WHAT THE EXERCISE ASKS: Among the entries that follow, locate the line with "This screenshot has height=254, width=276." and the line with "Screen dimensions: 485x351". Output those lines and all lines in between, exactly, minus the pictures.

-------

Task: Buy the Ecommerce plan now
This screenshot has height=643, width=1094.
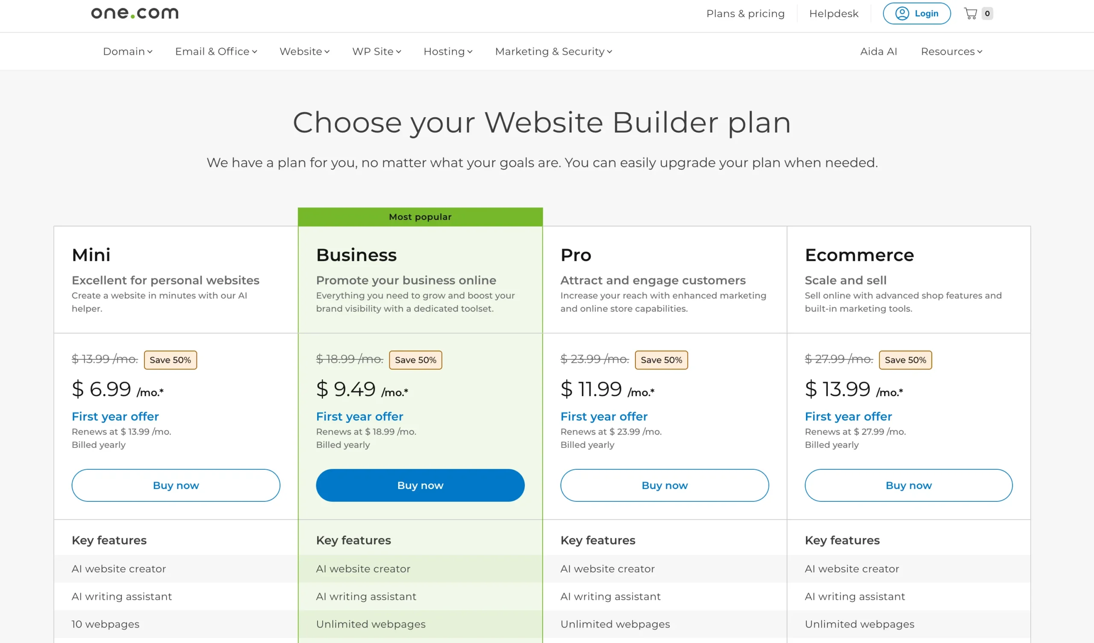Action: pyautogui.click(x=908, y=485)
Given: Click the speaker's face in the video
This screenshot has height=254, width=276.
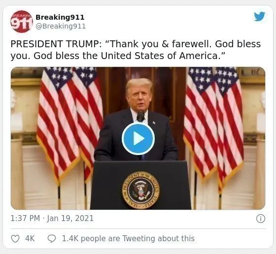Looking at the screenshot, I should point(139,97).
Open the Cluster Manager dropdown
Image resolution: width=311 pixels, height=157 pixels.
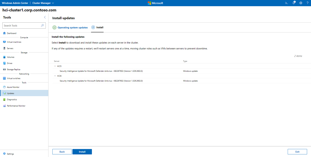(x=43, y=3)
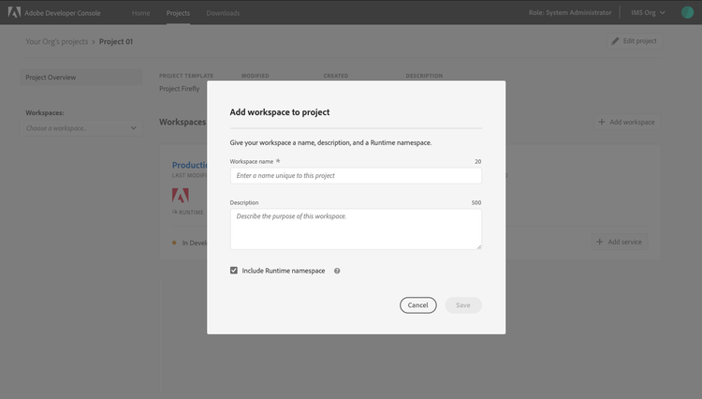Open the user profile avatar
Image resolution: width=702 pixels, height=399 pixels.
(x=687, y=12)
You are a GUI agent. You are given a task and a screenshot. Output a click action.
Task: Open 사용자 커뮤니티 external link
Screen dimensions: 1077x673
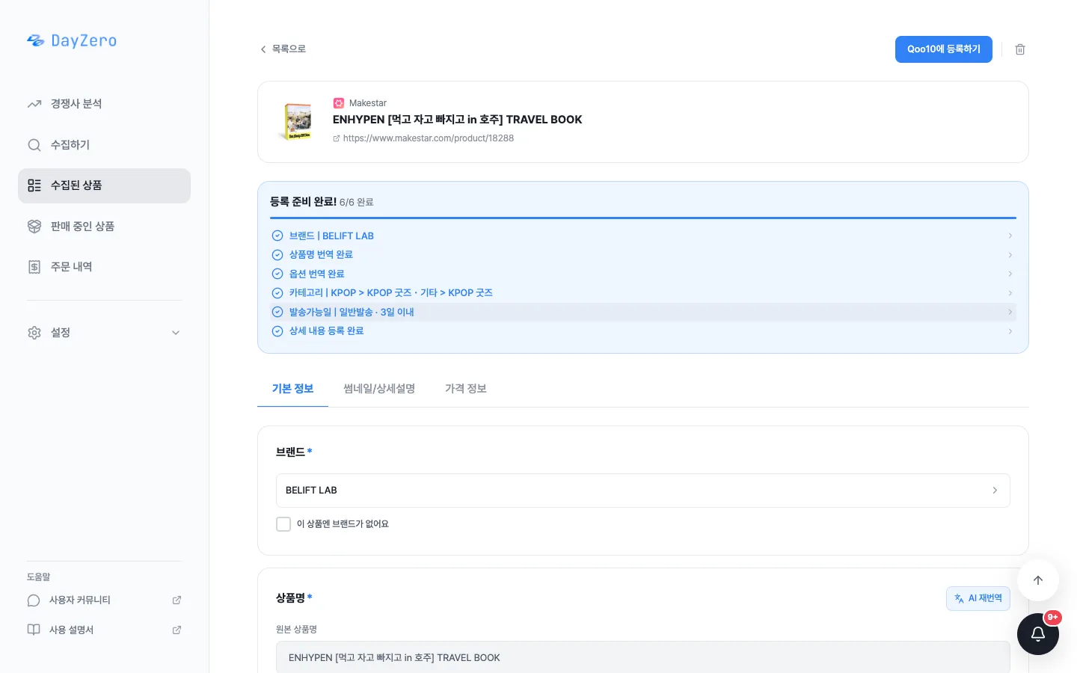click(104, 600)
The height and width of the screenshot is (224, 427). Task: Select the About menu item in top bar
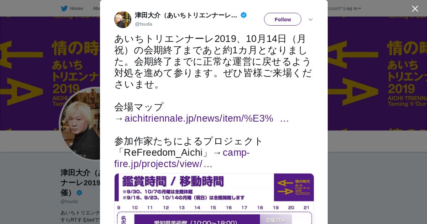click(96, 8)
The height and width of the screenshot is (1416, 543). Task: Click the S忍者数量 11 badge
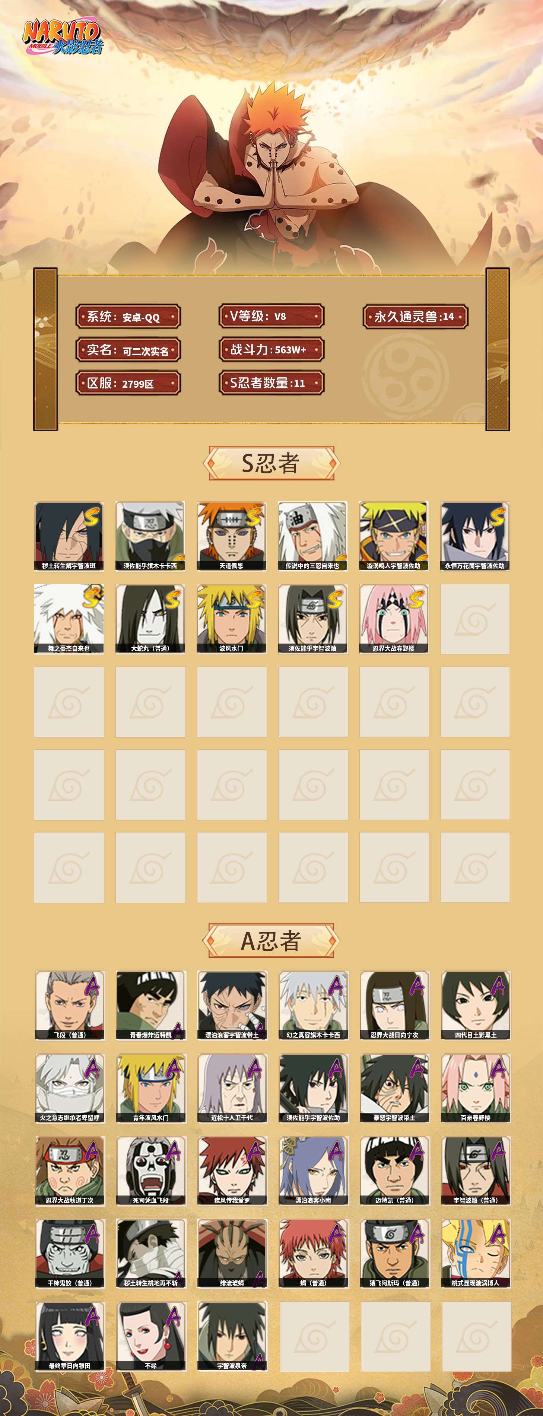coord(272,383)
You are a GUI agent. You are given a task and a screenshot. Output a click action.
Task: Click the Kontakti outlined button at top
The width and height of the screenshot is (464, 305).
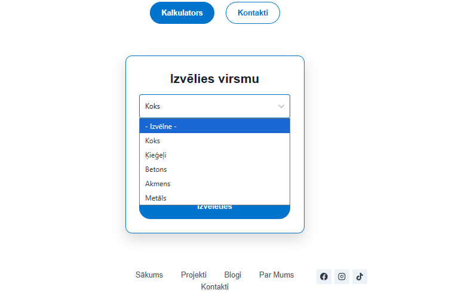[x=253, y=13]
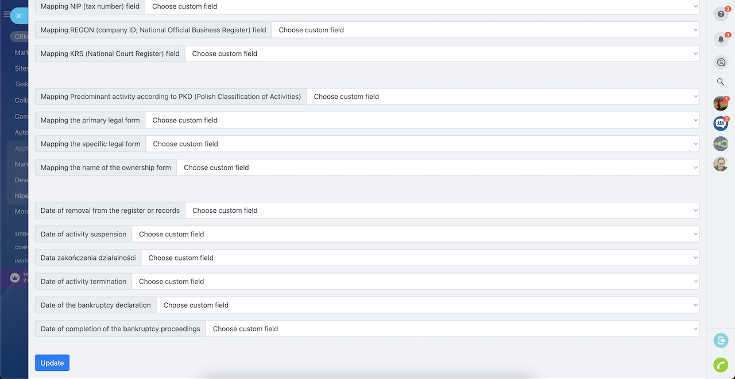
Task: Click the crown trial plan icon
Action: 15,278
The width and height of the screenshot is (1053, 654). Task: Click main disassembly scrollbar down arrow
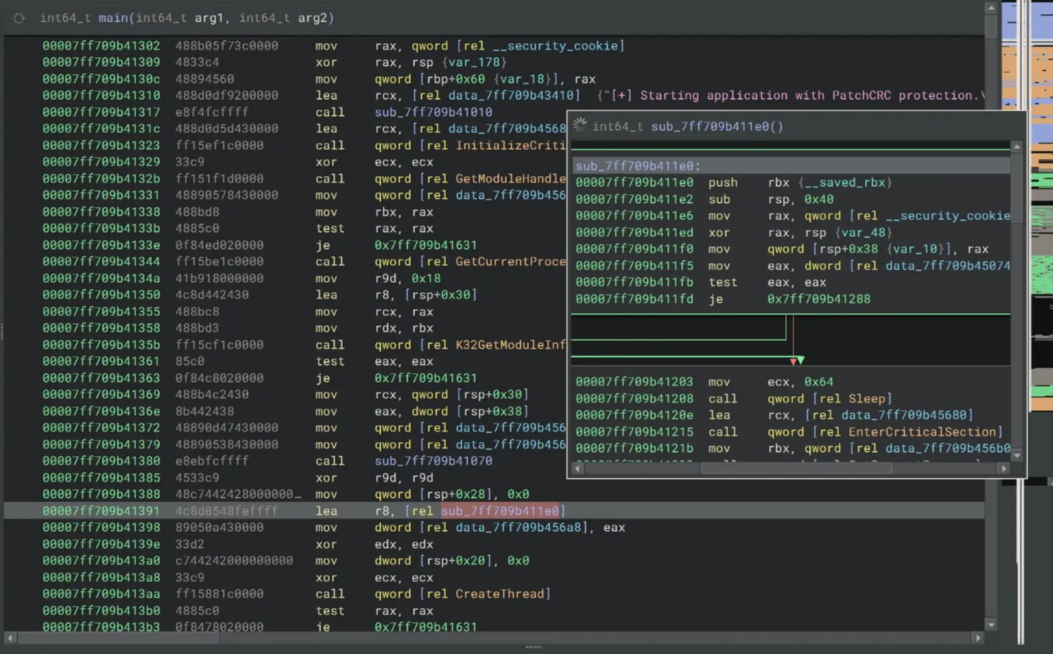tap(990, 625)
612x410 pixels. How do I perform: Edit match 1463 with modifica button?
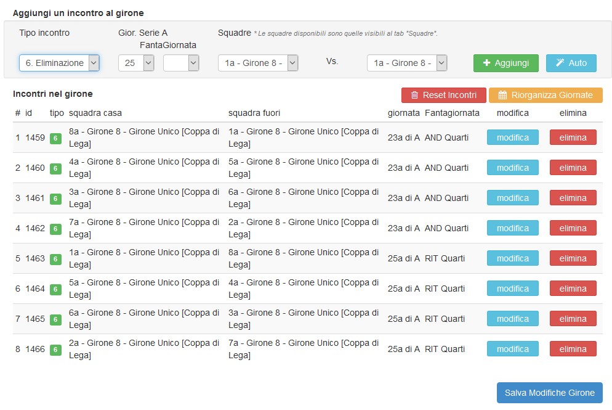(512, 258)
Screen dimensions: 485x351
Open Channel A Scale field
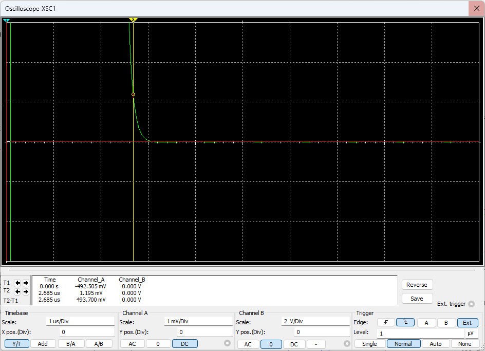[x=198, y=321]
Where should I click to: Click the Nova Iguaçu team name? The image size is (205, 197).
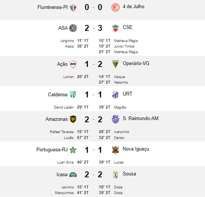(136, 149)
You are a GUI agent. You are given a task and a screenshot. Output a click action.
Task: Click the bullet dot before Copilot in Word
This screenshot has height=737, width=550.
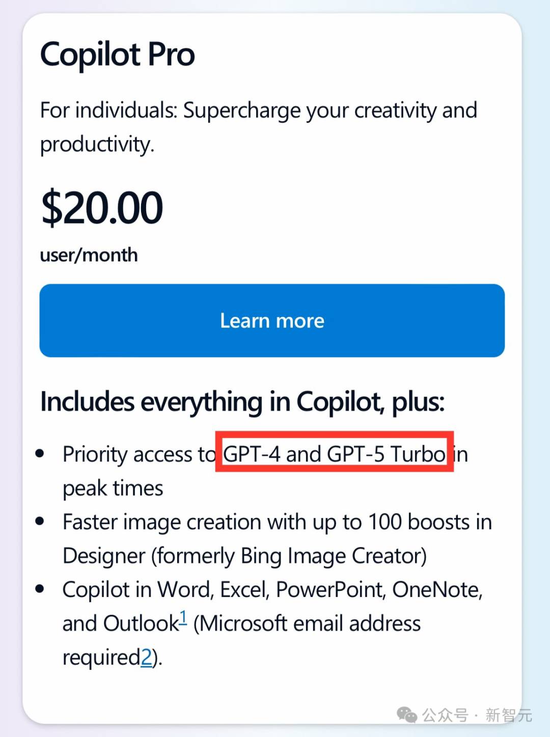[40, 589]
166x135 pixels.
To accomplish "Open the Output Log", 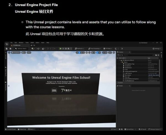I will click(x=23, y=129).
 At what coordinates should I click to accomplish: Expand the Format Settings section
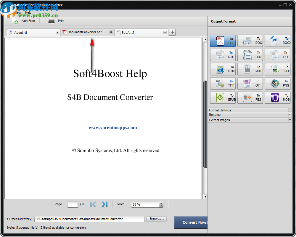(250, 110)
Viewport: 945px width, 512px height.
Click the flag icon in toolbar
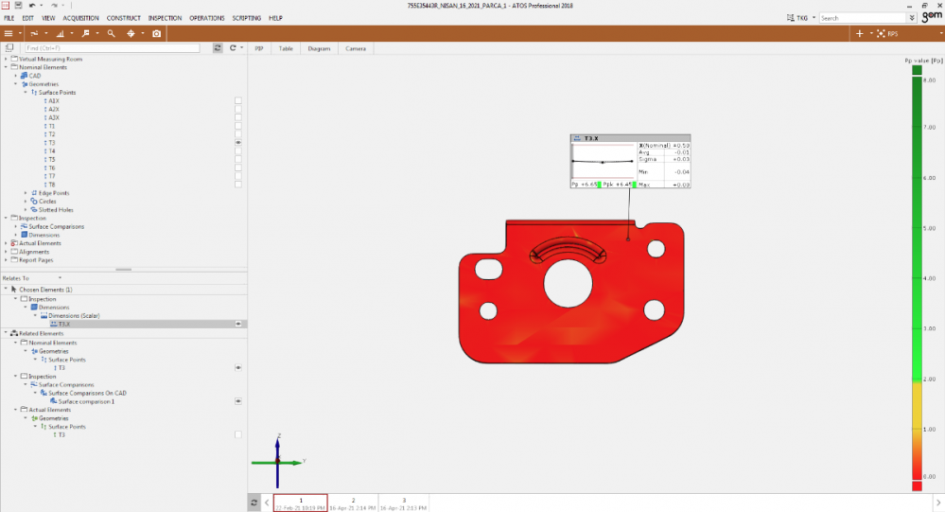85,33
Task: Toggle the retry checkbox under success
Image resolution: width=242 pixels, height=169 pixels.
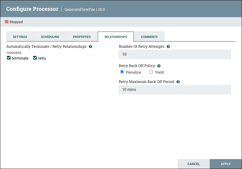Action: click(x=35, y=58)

-------

YOUR RESPONSE:
This screenshot has height=254, width=276.
Looking at the screenshot, I should point(139,97).
Open the Cluster Manager dropdown
Image resolution: width=311 pixels, height=157 pixels.
(x=43, y=3)
Open the user profile avatar
Image resolution: width=702 pixels, height=399 pixels.
(x=687, y=12)
You are a GUI agent. You are given a task and a screenshot. Output a click action.
Task: Open 사용자 커뮤니티 external link
Screen dimensions: 1077x673
click(104, 600)
The height and width of the screenshot is (224, 427). Task: Select the About menu item in top bar
click(96, 8)
The height and width of the screenshot is (1416, 543). Task: Click the S忍者数量 11 badge
coord(272,383)
You are a GUI agent. You are given a task and a screenshot. Output a click action.
Task: Click the Kontakti outlined button at top
The width and height of the screenshot is (464, 305).
[x=253, y=13]
Task: Click the crown trial plan icon
Action: 15,278
The width and height of the screenshot is (1053, 654). Task: Click main disassembly scrollbar down arrow
tap(990, 625)
612x410 pixels. How do I perform: Edit match 1463 with modifica button?
(512, 258)
Screen dimensions: 485x351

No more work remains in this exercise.